正捕手の衝撃トレードから日々痛感する「野球の怖さ」 ハマの逸材・松尾汐恩の現在地 首脳陣が求める“覚悟”「ピッチャーは人生が懸かってる」【DeNA】
球団からも信頼を寄せられる松尾。その責任の重みは本人も理解する(C)萩原孝弘
「サインを出すにも責任がある」元巨人の担当コーチが求める“基準値”とは?
最も近くで松尾に向き合い、熱い情熱をもって指導にあたっている担当の加藤健バッテリーコーチは、ホームベースを守る捕手が背負う責任の重みを力強い言葉で表現する。

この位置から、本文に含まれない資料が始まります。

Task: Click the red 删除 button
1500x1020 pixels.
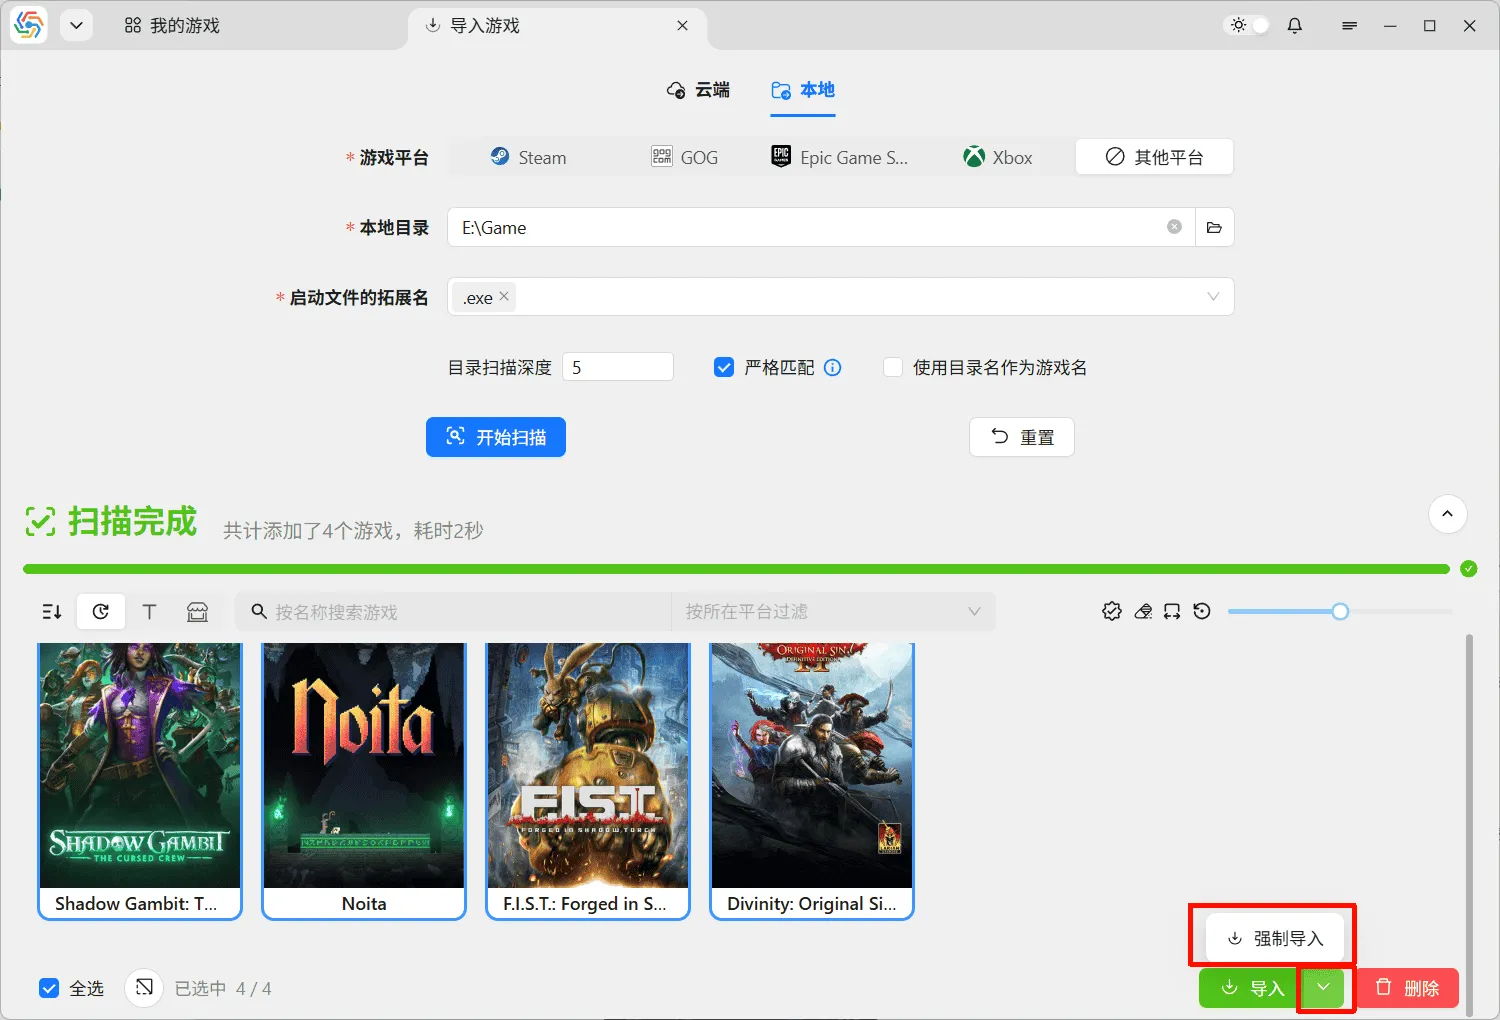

「いろんな成功と失敗を体験してると思うんですけどね。それをふまえてホームベースを守ってる時に、瞬間的に状況判断ができるように。ピッチャーは人生が懸かってますからね。だから、いい結果になれば、自分の人生にとっても変わってくると思います。やっぱり出てる以上は責任がある。サインを出すにも責任があるし、人を動かすっていうのは、やっぱり相手の人生を背負ってるっていうくらい意識してやってほしいなと思います」
自身は現役時代を巨人一筋で送った。日本球界の盟主で酸いも甘いも見てきた加藤コーチだからこそ、松尾に求めているのは、華やかなプレーではなく「当たり前の基準値」を上げ続けること、にある。
「『ファインプレーの練習をしろ』って言ったってなかなかできないですから。当たり前のことができる方がいいんじゃないのかなって思います。過去を振り返りながら頭の中に引き出しを増やしながら、勝負できるように。痛い目に合わないと『痛い』って思い出せない。基準値が低いままなので」
そして、捕手として信頼されるポイントも指南する。
「あとはやっぱり試合が始まる前の姿っていうのは大切にしようねっていう話はします。プレーボールがかかってから、指で人を動かすのって、動く人と動かない人がいると思うんです。そのために口があったり、コミュニケーションがある。試合前のそういう時間というのも大切にしていってほしいなと」
エースからの叱咤激励、コーチ陣からの密なインプットと厳しい要求。そのすべてを全身で受け止めながら、松尾自身も自らの現在地をまっすぐに見つめている。
「自分のやるべきことっていうのは、もうわかってますし、調子に関してもいろんなことがわかってきて、自分の中で『もっとこうしないといけない』『ああしないといけない』っていうのが出ているので。毎日が勉強ですし、毎日努力しないといけないっていう日々が続いています」
コーチ陣から言及された「1球の怖さ」についても、松尾はしっかりと自身の言葉で噛み締めていた。
「本当に1球の怖さというところも改めて感じます。試合に出ていく中で、難しいところも、毎日勉強させてもらってます。いろんな先輩とかコーチにいろいろ助けられながらやってます」
ルーキー時代から「レギュラー取り」を宣言していた強気な男は、簡単ではない状況にも、「本当に充実しています」と切れ長の目を光らせる。自身の成長とも向き合う22歳は、苦しみながらも一歩ずつ階段を登る真っ只中にある。すべては「完全無欠の司令塔」という目標を果たすための過程だ。